As I migrate some Objective-C code over to Swift, I was hoping to get some confirmation on memory ownership rules as detailed below. Apologies in advance if this questions veers too far outside the spirit of a pure-Swift question...
class PixelBuffer {
let cvPixelBuffer: CVPixelBuffer
let surfaceRef: IOSurfaceRef?
init(_ cvPixelBuffer: CVPixelBuffer) {
self.cvPixelBuffer = cvPixelBuffer
self.surfaceRef = CVPixelBufferGetIOSurface(cvPixelBuffer)?.takeUnretainedValue()
}
}
Per the Objective-C naming conventions of Get and Create, I use takeUnretainedValue because CVPixelBufferGetIOSurface has "Get" in its name and not "Create". Assuming that the CVPixelBuffer is backed by an IOSurface, is the surfaceRef property guaranteed to be valid for the lifetime of a PixelBuffer instance?
Part 2:
class SurfaceWrapper {
// Note: This is an IOSurface, not an IOSurfaceRef.
let surface: IOSurface
init(_ surface: IOSurface) {
self.surface = surface
}
}
let pixelBuffer = PixelBufer(...)
let surfaceWrapper = SurfaceWrapper(unsafeBitCast(pixelBuffer.surfaceRef, to: IOSurface.self))
// pixelBuffer goes out of scope...
pixelBuffer = nil
// surfaceWrapper is passed around to various other functions.
renderImage(image, toSurface: surfaceWrapper.surface)
Unlike most other types that are toll-free bridged, IOSurface and IOSurfaceRef appear to require the use of unsafeBitCast.
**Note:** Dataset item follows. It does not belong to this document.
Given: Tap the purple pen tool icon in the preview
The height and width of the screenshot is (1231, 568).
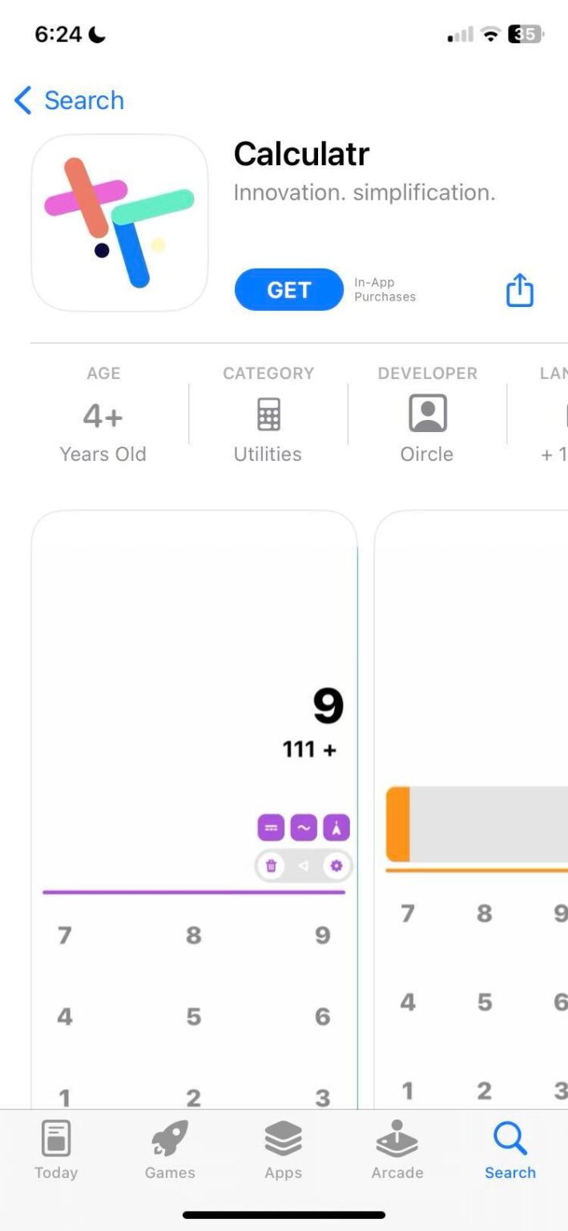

When unsafeBitCast is used to convert an IOSurfaceRef into an IOSurface, does memory management "just work"?
In other words, does SurfaceWrapper's init correctly create a strong reference to the given IOSurface, which by definition should be a strong reference to the IOSurfaceRef that is backing the CVPixelBuffer?
While IOSurface and CoreVideo are clear Apple frameworks, it's the use of unsafeBitCast and takeUnretainedValue that I hope is relevant to this forum. Thank you.